Sunday, June 24, 2012

I think I need a wife

I've been married for so long now, it's embarrassing to count the years.  Nothing like a lengthy marriage to make you feel really really old. It got me thinking the other day, when we had one more of our silly spats, why do couples marry?

It makes no sense at all. To propagate the human race? Nah. The randy human race will propagate with or without a paper telling you that you can. To give society that strong base of family values? A strong family unit makes more strong family units which makes for a strong society? Okay that sounds even sillier in writing. Just the other day two grandsons killed their grandmother, stole her jewellery, sold it to a jeweller and proceeded to live it up. The cops caught them, interrogated them and they sang like larks. Now they are behind bars. So it cannot be to make a strong society.

I was talking to a trekker a couple of years back and he said he made it very clear to his wife before marriage that he was not interested in having children. Why? Because this is not the kind of world to bring children into. She married him.

So if you don't want to have children, why marry at all? Stuck to one person all your life, under one roof, waiting for death in the four walls of your house? And if you have children they live with you for how long - 20 years? Then it's bye mom and dad, see you at your funeral.

Now I had kids. I was petrified of the whole labour and delivery thing, not so much the bringing up of children and I learned pretty quick, that labour pain, delivery and that obscenity of stitches in your hoo-ha was a mere stub on the little toe compared with the compound fractures that were waiting for you.

Also, I'd like to know what happened to the man I married. He disappeared right under my nose and another nasty character took his place. The happy smiling horny guy disappeared and what I had was a resentful, nagging, horny guy. It does not gel. It's like a Rottweiler wearing a tou-tou and ribbons. 20 years later, I realized the guy I married had taken a hike and his doppelganger was making me look inward.

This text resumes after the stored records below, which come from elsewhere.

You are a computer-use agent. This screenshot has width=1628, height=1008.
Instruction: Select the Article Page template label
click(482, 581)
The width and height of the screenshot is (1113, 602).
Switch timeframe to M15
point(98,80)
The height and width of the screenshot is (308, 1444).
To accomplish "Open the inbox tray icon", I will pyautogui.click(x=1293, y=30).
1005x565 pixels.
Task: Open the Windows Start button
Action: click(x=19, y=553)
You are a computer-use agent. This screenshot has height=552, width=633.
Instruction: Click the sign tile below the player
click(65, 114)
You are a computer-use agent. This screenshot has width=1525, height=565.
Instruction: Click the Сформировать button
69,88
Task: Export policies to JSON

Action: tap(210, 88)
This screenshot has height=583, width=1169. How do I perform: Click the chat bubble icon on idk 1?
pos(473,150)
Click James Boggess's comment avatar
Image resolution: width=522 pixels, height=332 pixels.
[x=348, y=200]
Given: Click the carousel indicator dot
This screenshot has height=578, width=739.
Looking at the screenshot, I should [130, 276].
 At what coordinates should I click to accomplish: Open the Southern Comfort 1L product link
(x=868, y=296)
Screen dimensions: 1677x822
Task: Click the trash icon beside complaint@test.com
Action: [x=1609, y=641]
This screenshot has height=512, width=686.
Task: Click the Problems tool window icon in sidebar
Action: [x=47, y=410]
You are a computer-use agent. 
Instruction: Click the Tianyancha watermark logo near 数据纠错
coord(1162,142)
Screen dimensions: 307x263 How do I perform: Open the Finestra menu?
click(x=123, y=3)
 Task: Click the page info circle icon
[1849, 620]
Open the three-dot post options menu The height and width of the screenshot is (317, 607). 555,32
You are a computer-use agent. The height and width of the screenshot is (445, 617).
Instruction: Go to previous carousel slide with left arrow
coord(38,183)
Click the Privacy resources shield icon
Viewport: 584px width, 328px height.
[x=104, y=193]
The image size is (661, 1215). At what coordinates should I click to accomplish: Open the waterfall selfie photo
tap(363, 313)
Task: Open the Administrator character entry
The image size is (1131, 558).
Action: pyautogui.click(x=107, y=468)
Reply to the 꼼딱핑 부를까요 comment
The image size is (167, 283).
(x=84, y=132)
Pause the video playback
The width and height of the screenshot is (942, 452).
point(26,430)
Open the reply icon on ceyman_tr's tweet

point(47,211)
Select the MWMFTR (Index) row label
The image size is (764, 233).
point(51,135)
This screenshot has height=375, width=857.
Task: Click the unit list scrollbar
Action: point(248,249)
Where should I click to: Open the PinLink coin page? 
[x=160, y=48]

So I'm cooking and cleaning and washing and the doppelganger is also doing a whole lot of work in the house and outside. He is not happy doing it. I am not happy doing my chores, unless there's loud rock music playing, which he hates, but I listen to anyways, so that does not help. Then I keep hearing elderly people around, actually they are my age group, but I colour my hair so I'm a generation younger... I hear them say you must get your son married, he should settle down with a nice girl.

I thought I was a nice girl. Yes. Definitely. I was the nicest girl I knew. I liked me very much. Still do. My mother-in-law's son settled down with me, but we fight like cats on a daily basis. So in addition to doing chores which we don't like, we fight. It makes no sense, why do we continue? Why does any couple continue. And then it hit me. We're lazy sods.  That's why.

That whole Selection Process of finding a mate, the hard work that went into attracting and luring the mate up to the altar, all the emotional ups and downs, the trauma of the First Fight, the great care to not have a second until after the marriage, all that took too much effort, too much planning and it was too much of a pain. No regular person wants that kind of headache again.

Then there's that other thing. Even though you fight and resent each other most of the time, you know you are absolutely comfortable with the other person. He can see you at your petty worst, you see him at his, you can burp and fart in each others company, you tell each other you made a huge mistake marrying, and then suddenly something happens and you have that most magical of all moments - The Shared Laugh. And you think, that's why you stay married - you are lazy and bickering is not a bad thing actually, it releases steam.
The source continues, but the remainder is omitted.